Editions Gallimard
Ainsi donc un fils qui n'a jamais posé de questions à son père, son père étant arrivé à la fin de sa vie, étant mort même, écrit un livre à la mémoire de ce père aviateur, un livre relatant ce que fut l'exaltant et ignoble 20e siècle à la lumière de l'aventure aéronavale.
L'auteur tricote patiemment les bribes de souvenirs et des rares confidences paternelles avec les faits tangibles de la grande Histoire pour composer ce livre inclassable. Roman, oui sans doute, mais aussi monument d'amour. Monument d'amour et de piété filiale, oui assurément, mais encore réflexion philosophique sur le temps qui passe et qui efface, sur la mémoire, sur le sens de la vie et de la mort, sur l'impossible vérité des mots et du récit.
Ce livre m'a fait irrésistiblement penser au Thomas Mann de La Montagne magique par cette manière de revenir encore et encore sur le fait et surtout sur l'abîme de réflexions qu'il inspire. Je suis particulièrement sensible à cette écriture du vertige et du creusement en ce qu'elle témoigne du souci d'honnêteté et de profondeur de l'auteur.
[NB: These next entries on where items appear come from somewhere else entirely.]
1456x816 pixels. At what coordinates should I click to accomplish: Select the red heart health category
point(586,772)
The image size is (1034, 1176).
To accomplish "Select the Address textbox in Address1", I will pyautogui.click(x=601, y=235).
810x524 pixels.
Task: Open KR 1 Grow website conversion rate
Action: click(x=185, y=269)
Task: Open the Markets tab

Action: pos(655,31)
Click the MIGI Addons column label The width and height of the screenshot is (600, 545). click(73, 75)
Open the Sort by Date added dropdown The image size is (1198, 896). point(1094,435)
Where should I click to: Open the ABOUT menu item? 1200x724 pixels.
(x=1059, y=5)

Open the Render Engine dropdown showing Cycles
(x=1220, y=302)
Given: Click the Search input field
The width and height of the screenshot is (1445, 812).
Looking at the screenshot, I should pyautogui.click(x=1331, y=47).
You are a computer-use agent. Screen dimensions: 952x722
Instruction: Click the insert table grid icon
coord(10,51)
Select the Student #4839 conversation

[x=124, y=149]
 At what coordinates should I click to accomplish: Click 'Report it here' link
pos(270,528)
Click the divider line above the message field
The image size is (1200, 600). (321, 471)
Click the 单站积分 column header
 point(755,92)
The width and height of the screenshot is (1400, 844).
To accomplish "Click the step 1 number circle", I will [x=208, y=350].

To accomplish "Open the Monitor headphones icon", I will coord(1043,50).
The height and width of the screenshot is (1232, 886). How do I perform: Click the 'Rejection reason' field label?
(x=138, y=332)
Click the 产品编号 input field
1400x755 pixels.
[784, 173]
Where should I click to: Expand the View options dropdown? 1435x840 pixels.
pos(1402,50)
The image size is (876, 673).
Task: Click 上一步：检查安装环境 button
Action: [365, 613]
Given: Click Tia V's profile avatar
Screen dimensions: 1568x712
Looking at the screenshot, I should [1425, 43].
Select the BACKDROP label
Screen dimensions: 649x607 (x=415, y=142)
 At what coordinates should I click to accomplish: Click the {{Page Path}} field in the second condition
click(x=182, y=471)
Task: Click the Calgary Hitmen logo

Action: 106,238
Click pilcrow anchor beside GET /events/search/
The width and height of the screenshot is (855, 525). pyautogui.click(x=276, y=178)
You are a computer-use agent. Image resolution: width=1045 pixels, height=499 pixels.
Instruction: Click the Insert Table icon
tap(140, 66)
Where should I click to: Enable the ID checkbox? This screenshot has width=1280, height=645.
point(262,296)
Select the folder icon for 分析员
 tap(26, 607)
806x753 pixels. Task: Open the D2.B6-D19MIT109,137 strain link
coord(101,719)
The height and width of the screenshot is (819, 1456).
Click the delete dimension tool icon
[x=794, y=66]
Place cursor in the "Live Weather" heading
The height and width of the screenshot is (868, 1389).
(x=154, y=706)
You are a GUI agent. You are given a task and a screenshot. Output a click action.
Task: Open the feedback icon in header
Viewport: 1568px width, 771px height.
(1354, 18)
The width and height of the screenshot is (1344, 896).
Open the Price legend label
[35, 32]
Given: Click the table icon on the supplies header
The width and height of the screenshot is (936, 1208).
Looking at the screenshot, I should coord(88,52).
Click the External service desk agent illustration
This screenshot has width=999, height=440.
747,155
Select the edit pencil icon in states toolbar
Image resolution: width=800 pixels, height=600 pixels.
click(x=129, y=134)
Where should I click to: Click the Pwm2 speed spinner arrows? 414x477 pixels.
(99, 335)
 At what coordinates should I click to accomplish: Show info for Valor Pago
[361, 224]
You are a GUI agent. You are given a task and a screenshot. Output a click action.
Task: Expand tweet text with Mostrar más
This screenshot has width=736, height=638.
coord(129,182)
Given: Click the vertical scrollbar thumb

Outre Thomas Mann, Le siècle des nuages m'a également fait penser à ce monument d'Amos Oz, Une histoire d'amour et de haine, par ce besoin irrépressible de mettre tout son talent, sa pudeur et son impudeur pour raconter l'épopée de la famille de l'auteur.
Une fois encore -quel plaisir troublant !-, j'ai compris que je lisais le bon livre au bon moment et au bon endroit. Alors que Philippe Forest en était à parler du lieu de vie de son père toujours parti et qu'il avançait l'idée que son père habitait dans les nuages, dans la beauté fulgurante des nuages au coucher du soleil, le soleil se couchait. Du 12e étage de l'immeuble de Berlin situé sur Alexanderplatz dont nous louions un studio pour la semaine, je levai la tête pour supporter la magnifique poésie des mots de l'auteur, souffler un peu, permettre à l'émotion de retrouver son lit. Je vis alors un avion décoller de l'aéroport berlinois puis traverser une ondulation de nuages orange et violine beaux à couper le souffle.
Moi qui suis sensible au style, je me suis pourléché les babines de cette écriture qui m'a semblé ciselée pour exprimer le meilleur. Ce Philippe Forest, c'est l'intelligence et le coeur réunis. Quel bouleversement que ce livre... Plus d'une semaine après l'avoir terminé, j'ai du mal à commencer autre chose.
N'hésitez pas à écouter Philippe Forest (premier lien). J'aime aussi particulièrement le 2e lien malgré l'injonction de son titre.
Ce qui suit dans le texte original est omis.